What the task asks
Where does the word "beside" show up in the records? Copy every line that holds it.

[Source data]
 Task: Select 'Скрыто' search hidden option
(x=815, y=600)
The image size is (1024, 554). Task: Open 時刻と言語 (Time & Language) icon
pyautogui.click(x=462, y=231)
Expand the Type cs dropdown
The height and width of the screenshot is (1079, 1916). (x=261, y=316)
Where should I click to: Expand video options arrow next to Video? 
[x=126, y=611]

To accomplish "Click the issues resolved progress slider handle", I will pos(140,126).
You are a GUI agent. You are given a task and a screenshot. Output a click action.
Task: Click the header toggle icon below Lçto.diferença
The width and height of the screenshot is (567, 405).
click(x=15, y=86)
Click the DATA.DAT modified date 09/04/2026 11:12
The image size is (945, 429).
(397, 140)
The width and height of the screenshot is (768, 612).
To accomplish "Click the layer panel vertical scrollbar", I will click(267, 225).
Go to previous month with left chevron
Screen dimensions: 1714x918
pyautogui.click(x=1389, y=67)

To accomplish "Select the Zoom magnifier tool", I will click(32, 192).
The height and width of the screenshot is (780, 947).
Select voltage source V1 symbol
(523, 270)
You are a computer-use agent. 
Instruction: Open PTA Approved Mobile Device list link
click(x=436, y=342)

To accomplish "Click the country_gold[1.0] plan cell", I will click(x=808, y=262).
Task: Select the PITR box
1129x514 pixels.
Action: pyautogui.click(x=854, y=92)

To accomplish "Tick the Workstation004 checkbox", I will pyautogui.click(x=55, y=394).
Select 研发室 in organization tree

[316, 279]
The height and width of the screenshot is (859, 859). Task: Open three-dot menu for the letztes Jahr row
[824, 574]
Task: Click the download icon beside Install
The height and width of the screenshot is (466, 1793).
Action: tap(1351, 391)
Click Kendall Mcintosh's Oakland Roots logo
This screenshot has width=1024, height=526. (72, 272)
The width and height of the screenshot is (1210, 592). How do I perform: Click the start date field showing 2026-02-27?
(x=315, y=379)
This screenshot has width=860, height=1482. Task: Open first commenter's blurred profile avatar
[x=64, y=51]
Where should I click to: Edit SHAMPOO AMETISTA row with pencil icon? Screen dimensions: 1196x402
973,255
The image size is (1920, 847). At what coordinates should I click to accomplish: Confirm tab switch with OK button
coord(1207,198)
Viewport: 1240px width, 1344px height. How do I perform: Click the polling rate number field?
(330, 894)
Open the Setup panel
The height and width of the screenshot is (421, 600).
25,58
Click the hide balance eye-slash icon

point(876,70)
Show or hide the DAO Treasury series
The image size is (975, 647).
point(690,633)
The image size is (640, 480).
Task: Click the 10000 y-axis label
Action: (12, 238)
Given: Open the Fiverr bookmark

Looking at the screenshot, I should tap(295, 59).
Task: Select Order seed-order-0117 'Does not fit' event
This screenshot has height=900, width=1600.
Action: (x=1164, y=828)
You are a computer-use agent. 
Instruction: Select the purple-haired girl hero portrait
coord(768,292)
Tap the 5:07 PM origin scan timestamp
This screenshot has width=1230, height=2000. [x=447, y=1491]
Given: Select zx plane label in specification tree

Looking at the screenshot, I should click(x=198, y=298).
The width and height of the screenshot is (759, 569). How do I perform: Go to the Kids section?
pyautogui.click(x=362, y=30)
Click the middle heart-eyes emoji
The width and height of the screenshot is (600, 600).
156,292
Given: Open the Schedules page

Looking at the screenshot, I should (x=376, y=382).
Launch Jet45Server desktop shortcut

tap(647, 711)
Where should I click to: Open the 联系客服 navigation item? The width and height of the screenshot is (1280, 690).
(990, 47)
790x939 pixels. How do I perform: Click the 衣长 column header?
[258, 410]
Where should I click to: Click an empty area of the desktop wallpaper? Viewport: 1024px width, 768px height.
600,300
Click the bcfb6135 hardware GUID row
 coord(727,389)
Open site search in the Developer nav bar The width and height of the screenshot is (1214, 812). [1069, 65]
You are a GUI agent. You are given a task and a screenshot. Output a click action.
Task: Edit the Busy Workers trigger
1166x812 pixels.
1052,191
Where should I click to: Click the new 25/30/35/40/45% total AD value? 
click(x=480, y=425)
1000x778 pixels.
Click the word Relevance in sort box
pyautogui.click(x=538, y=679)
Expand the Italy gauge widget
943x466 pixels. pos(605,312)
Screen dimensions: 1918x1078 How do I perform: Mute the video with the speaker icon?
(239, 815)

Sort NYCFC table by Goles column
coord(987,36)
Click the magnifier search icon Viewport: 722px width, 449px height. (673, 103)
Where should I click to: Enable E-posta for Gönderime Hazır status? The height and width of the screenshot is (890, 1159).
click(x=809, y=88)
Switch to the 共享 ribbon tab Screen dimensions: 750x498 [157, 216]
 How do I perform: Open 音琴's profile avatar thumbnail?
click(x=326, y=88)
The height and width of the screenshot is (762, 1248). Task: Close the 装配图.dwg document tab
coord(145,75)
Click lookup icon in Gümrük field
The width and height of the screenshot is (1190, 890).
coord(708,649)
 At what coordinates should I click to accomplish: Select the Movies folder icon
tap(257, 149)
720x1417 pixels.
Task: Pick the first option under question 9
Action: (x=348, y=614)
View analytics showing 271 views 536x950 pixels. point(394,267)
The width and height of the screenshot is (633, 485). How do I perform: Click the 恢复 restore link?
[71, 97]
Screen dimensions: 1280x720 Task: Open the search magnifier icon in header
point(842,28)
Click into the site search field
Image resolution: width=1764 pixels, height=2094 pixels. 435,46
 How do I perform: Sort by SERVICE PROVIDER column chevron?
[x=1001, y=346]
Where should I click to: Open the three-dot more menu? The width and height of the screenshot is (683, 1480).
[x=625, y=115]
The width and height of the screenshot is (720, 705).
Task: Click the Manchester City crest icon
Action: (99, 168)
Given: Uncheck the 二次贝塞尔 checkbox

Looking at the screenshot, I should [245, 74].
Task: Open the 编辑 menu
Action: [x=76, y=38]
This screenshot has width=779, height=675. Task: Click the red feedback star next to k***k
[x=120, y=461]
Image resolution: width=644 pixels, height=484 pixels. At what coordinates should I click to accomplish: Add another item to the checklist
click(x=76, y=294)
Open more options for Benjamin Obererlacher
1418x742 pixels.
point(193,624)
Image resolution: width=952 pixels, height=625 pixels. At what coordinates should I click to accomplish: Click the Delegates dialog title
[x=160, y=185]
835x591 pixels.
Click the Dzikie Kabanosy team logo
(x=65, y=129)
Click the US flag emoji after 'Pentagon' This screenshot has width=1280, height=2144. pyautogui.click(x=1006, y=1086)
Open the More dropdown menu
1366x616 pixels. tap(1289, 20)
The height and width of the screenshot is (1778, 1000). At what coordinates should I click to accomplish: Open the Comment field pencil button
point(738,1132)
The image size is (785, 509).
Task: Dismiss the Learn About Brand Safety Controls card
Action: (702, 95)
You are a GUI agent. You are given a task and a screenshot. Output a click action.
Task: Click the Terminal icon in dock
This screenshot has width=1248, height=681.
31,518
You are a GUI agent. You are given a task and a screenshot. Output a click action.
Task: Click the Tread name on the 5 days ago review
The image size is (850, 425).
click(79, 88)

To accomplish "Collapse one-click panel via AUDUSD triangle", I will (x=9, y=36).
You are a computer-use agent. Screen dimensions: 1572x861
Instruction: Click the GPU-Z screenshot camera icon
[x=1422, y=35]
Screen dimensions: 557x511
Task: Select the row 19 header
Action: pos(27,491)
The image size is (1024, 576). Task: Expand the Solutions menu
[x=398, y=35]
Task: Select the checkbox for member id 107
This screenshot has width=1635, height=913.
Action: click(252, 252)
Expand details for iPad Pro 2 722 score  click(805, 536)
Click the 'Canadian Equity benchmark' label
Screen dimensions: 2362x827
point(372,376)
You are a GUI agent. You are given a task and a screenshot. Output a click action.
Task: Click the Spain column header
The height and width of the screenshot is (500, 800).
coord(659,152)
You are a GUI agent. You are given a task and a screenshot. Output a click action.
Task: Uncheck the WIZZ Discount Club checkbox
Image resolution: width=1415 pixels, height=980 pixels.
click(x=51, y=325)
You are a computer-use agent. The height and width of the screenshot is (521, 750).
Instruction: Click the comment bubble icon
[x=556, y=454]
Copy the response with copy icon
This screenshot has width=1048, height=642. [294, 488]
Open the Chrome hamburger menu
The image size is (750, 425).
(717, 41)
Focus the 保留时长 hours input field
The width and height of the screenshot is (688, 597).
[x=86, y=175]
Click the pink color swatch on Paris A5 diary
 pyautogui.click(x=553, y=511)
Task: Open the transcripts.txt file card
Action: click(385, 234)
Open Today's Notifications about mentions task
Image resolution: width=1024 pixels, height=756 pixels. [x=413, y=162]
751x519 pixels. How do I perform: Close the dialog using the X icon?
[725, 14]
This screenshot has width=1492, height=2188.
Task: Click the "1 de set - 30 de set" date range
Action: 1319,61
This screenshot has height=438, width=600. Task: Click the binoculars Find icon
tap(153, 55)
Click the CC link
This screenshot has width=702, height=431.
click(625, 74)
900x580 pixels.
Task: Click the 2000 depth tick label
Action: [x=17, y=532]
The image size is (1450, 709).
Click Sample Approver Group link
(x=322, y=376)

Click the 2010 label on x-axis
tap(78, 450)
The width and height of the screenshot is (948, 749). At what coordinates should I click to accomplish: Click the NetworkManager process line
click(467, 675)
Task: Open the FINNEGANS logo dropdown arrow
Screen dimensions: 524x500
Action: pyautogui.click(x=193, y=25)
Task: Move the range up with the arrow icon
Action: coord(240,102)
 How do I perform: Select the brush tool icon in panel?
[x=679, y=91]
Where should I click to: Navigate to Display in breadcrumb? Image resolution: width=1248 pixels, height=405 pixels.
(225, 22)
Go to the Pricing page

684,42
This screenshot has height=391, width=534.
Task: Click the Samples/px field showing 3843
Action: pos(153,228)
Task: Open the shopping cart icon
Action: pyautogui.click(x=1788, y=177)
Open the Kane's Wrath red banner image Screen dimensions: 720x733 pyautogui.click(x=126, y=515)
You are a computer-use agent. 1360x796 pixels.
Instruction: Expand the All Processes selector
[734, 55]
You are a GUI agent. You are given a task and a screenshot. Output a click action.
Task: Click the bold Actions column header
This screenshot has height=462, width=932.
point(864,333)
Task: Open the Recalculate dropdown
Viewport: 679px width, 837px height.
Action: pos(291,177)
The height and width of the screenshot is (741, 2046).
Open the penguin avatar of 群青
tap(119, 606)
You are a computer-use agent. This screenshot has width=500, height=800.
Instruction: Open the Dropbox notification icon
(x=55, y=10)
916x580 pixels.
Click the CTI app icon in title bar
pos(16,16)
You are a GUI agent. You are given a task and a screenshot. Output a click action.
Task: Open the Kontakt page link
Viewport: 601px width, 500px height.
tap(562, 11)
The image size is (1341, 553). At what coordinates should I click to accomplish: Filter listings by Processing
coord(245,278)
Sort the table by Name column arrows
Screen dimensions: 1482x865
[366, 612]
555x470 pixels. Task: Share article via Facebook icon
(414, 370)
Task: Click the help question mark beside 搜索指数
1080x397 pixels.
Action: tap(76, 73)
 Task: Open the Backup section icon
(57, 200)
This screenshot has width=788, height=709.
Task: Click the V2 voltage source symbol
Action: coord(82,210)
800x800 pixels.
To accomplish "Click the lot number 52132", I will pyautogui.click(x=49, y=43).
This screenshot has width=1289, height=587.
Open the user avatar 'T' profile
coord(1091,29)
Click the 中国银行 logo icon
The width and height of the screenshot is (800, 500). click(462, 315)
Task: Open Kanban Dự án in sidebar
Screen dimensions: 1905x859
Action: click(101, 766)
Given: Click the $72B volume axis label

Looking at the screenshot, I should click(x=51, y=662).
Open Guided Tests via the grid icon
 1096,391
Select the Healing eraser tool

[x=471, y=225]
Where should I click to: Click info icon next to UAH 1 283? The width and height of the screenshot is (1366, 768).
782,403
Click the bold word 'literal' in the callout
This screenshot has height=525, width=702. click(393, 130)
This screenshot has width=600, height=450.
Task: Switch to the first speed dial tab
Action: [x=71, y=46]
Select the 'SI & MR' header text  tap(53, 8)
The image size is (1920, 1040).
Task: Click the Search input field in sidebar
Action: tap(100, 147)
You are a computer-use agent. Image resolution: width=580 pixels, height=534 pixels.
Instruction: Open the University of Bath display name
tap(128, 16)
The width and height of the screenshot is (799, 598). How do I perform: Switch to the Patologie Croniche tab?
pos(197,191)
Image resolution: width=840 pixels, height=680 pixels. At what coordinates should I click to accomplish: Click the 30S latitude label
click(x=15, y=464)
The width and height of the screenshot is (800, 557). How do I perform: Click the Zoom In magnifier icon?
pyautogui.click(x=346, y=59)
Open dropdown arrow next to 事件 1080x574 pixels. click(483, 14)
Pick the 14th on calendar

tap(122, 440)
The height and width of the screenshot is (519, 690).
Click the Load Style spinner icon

Exercise response
Task: Click the download icon beside Install
Task: Click the help question mark beside 搜索指数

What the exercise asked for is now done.